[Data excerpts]
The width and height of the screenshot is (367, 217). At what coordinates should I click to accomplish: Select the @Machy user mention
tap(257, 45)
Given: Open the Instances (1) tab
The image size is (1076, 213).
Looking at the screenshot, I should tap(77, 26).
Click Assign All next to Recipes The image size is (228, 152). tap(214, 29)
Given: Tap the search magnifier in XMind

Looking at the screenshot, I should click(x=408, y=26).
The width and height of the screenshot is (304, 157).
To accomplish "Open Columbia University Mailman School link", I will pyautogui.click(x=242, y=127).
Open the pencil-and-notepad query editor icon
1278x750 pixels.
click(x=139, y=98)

* * *

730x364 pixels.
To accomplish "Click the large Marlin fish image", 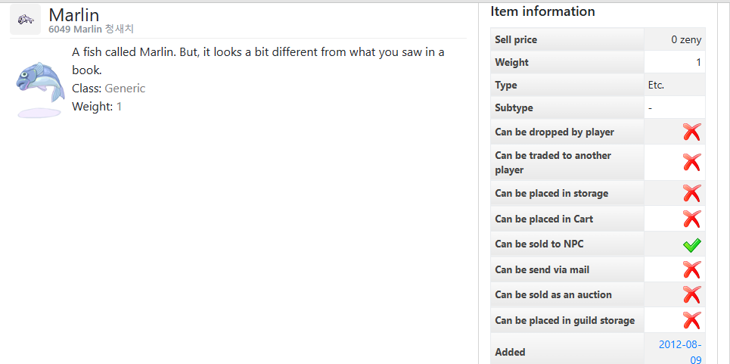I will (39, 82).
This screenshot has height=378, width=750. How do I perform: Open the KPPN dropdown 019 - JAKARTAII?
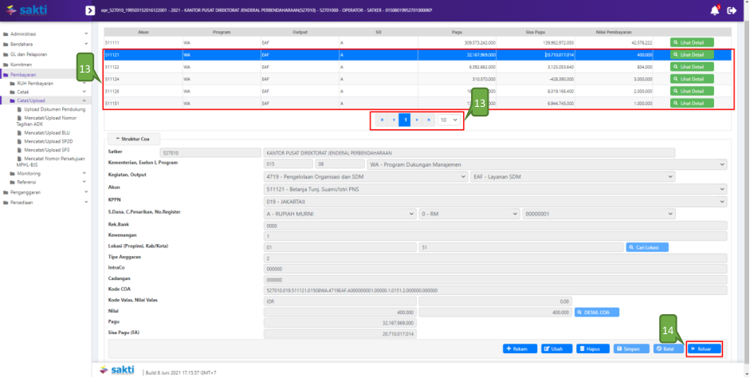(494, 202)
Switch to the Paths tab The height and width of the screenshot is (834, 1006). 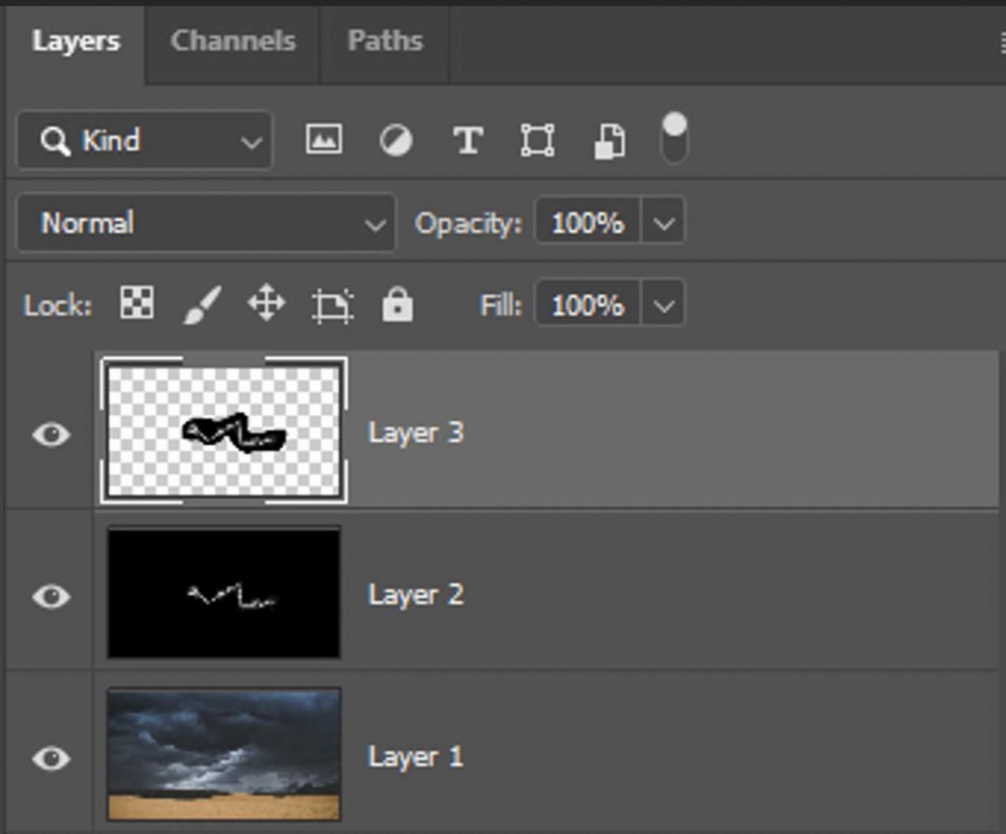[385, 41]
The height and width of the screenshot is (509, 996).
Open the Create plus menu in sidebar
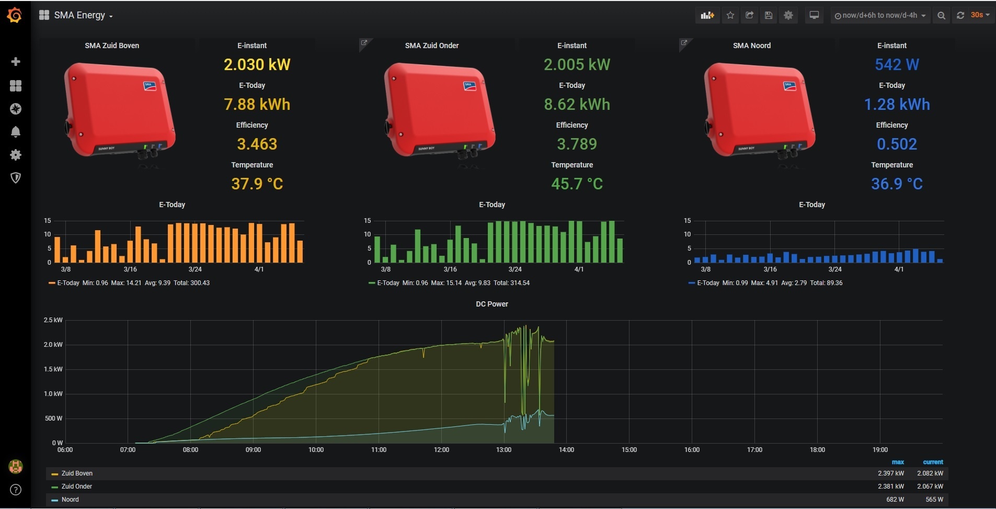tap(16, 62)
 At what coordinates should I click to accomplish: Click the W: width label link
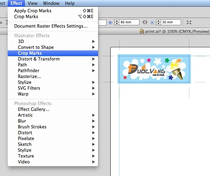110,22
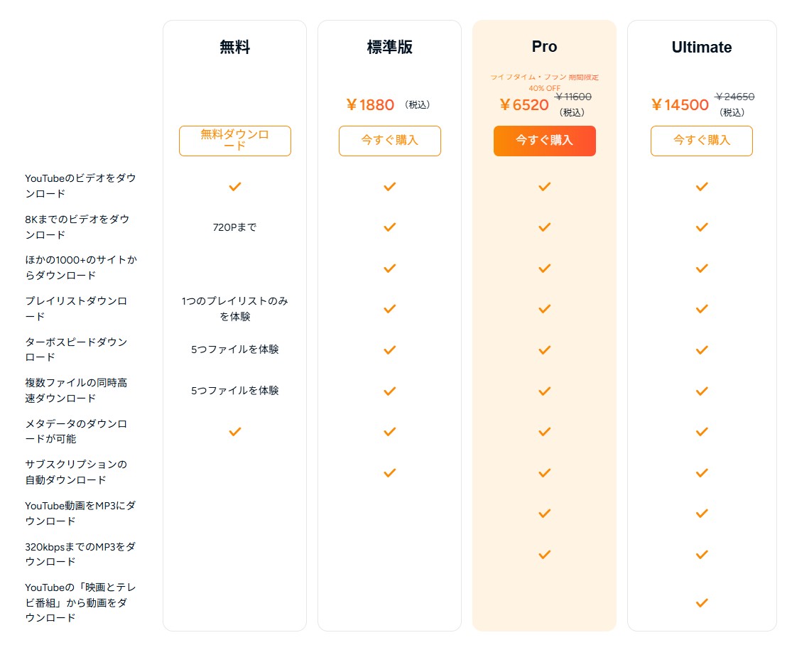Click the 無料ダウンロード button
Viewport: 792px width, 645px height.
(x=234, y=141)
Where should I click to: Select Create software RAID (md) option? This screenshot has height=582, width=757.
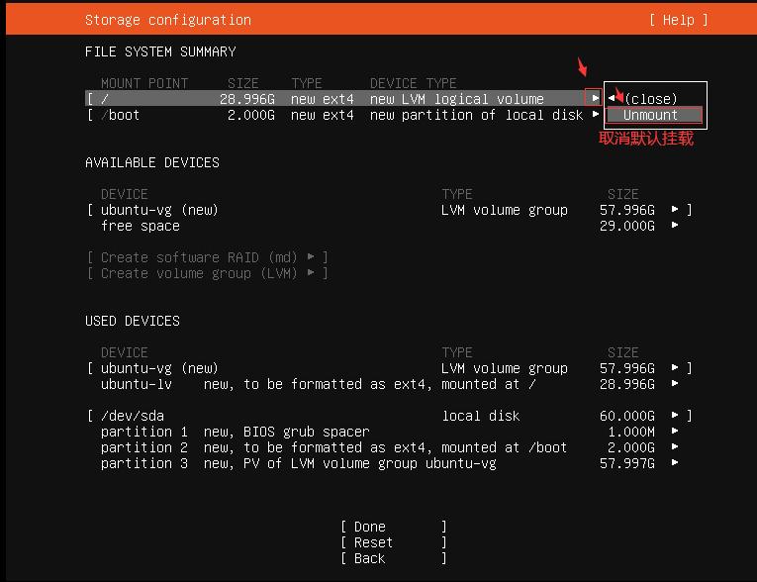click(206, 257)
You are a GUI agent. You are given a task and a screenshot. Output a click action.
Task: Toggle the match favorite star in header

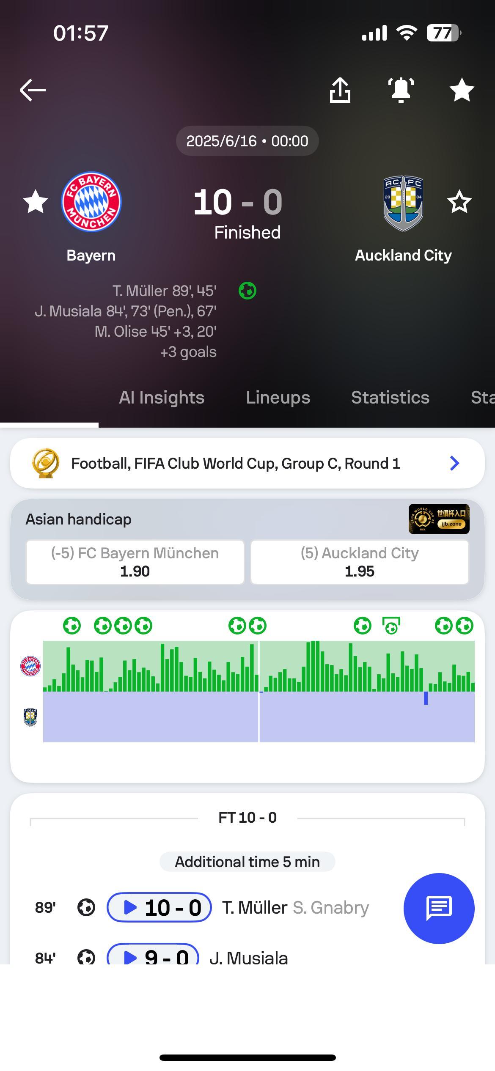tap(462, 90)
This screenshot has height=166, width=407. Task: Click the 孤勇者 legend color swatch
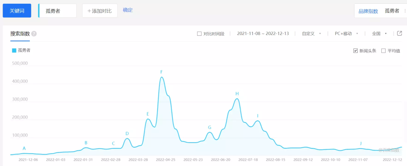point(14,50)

...

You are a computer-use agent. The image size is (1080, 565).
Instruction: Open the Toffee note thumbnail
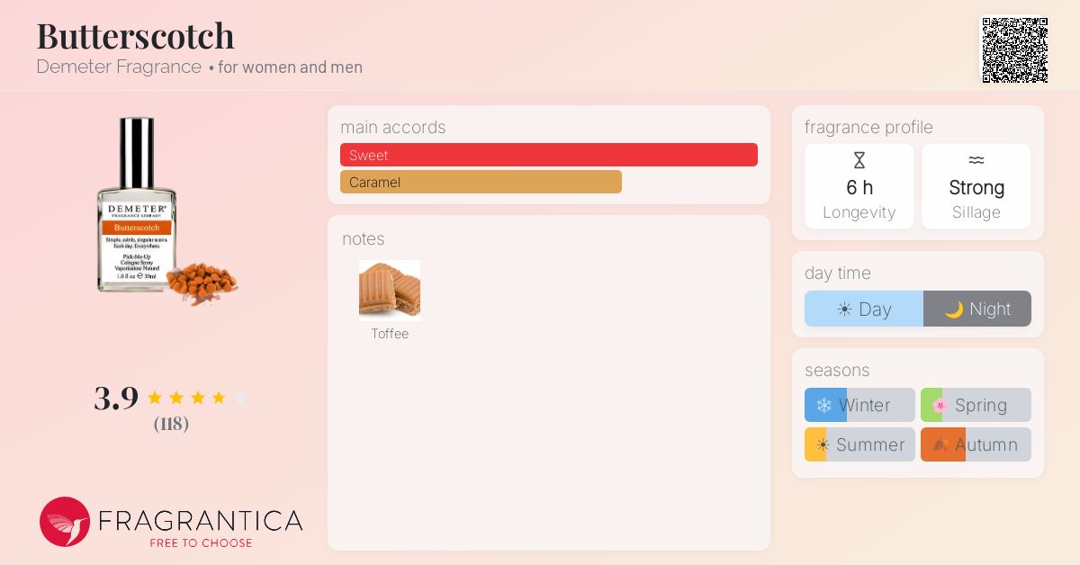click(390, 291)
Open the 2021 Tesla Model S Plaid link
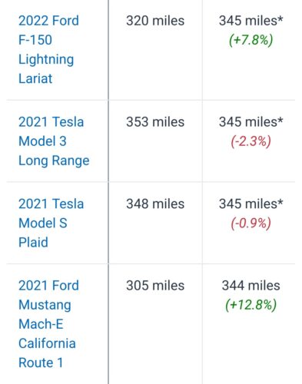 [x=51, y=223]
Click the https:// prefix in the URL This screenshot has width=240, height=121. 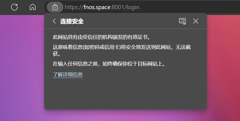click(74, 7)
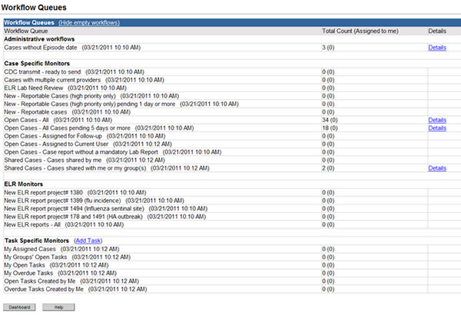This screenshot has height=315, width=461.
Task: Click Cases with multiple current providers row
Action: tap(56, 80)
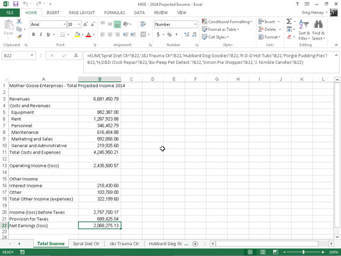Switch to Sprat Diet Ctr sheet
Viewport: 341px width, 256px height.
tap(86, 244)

## BRIEF
Looking at the entries above, work out how many lines contain the word "agent", then reply with only that figure.

## ANSWER TO THIS TASK
2